そういえば、モデルの仕事をする方は、鏡を見て笑い方の練習をするという話を聞いたことがある。本人の感情にかかわらず、カメラを向けられると笑顔が作れるのは凄いことだといつも感心する。これはいわば「営業上の笑い」である。

さらに、「楽しく、愉快なとき」と言っても、「楽しさ」と「愉しさ」はある程度以上の世代にとっては全く異なる。物事が単純に面白いときの「楽しさ」と、心の底から自分の意志として「たのしい」と感じるときの「愉しさ」はやや異なる。趣味の世界などはその違いが如実に現れる。例えば、何かを収集することが趣味の人にとって、その対象物を集めることは、それを趣味としない人には何が「楽しい」か全くわからなくても、本人は本当に「愉しい」からだ。

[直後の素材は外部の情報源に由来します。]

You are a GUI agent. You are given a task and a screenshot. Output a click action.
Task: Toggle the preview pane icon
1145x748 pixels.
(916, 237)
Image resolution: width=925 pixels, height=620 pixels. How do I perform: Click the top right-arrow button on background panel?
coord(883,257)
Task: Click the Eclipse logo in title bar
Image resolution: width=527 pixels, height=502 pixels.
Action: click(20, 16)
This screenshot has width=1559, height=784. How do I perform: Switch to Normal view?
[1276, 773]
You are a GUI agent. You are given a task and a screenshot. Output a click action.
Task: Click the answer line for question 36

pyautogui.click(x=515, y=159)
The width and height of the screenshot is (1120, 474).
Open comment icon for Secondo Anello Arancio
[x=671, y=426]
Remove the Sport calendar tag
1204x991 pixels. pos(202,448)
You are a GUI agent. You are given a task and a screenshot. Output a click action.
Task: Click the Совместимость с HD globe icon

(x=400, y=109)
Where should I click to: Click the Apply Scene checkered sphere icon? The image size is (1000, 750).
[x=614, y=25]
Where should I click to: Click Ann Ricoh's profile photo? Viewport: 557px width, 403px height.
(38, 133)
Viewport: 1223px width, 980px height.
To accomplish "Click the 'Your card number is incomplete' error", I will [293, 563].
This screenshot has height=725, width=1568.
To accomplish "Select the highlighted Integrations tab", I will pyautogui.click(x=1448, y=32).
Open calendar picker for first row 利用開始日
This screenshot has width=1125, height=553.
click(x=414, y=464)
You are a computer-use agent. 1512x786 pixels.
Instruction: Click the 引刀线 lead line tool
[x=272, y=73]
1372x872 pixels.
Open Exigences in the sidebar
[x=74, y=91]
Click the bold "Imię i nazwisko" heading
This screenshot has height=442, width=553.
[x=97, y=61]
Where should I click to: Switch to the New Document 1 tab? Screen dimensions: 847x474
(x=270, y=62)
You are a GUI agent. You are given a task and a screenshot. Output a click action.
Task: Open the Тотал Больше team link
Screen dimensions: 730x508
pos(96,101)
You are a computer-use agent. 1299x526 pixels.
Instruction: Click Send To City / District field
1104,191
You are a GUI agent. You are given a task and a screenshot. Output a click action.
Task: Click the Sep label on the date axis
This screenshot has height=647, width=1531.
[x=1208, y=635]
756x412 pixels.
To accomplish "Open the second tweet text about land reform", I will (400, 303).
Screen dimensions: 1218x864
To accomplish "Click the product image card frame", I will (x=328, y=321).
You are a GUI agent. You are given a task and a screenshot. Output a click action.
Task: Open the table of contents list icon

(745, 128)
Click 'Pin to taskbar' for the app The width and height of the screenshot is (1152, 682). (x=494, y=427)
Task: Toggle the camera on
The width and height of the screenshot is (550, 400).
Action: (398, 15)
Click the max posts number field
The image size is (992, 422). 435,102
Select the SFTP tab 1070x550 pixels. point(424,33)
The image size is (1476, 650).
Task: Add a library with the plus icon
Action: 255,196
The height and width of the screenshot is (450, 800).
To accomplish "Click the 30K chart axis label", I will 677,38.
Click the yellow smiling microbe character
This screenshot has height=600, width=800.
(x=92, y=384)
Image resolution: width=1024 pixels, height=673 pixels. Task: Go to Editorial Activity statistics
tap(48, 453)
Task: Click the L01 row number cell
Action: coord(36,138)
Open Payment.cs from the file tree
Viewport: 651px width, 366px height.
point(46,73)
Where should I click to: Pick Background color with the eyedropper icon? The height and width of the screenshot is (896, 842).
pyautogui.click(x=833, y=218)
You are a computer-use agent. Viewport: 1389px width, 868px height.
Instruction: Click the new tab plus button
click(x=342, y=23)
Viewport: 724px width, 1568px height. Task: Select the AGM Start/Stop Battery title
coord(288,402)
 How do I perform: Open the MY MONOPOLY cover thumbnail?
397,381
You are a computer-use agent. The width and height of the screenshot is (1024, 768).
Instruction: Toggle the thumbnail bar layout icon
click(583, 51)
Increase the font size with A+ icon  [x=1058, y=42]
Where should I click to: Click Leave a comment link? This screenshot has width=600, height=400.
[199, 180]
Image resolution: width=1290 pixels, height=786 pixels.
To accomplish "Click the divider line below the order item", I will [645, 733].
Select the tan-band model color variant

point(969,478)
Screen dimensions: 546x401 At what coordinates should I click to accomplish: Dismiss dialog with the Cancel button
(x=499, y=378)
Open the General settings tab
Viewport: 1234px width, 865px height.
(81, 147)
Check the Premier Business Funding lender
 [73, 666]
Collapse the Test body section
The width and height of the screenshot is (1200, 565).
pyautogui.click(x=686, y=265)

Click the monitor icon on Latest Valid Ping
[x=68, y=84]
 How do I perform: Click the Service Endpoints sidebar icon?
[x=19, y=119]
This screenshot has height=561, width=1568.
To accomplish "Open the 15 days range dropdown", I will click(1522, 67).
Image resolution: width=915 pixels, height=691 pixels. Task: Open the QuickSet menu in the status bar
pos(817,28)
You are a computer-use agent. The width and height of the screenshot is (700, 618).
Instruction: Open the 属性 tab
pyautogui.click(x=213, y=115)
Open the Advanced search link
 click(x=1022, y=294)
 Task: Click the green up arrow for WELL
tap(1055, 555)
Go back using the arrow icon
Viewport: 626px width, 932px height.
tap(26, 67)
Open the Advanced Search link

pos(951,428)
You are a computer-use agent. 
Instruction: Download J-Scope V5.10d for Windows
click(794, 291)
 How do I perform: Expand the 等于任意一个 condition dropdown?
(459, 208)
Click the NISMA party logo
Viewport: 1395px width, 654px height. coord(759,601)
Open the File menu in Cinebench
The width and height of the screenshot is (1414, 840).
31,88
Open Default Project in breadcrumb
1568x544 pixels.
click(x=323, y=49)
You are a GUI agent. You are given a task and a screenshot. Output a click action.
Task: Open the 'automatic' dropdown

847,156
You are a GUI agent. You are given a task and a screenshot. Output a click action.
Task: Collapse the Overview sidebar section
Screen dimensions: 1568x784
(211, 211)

 先の3つの「笑い」は、報酬系の違いと考えるとわかりやすいかもしれない。ご関心がある方は、ドーパミン、オキシトシン、セロトニンの各々の作用を調べてみると面白い。

 「もっと、もっと」と常に成長をめざし、シェアや利益拡大を追及するドーパミン型の仕事や経営、趣味もあれば、同じことでもある程度のところで「愉しく」行うことは可能である。「楽しさ」しか知らない人は、「愉しさ」を知る人が何を「愉し」んでいるかがわからない。筆者も大昔、先輩に、「酒もたばこも麻雀もゴルフもほとんどやらずに何が楽しいんだ?」と言われ、返答に困ったことがある。それ以外に、いろいろ「愉しい」ことはあるのにと...。

コロナに翻弄された3年から、ようやく今年は以前の動きが出てきました。この3年間、外出・外食・面会・旅行など多くのことが制限されていましたが、それもようやく元に戻りつつあります。自分自身の生活において何が重要であり、本当の「愉しさ」であったか、それをしっかりと意識して一年を閉めたいと思います。

皆様、良いお年をお迎えください。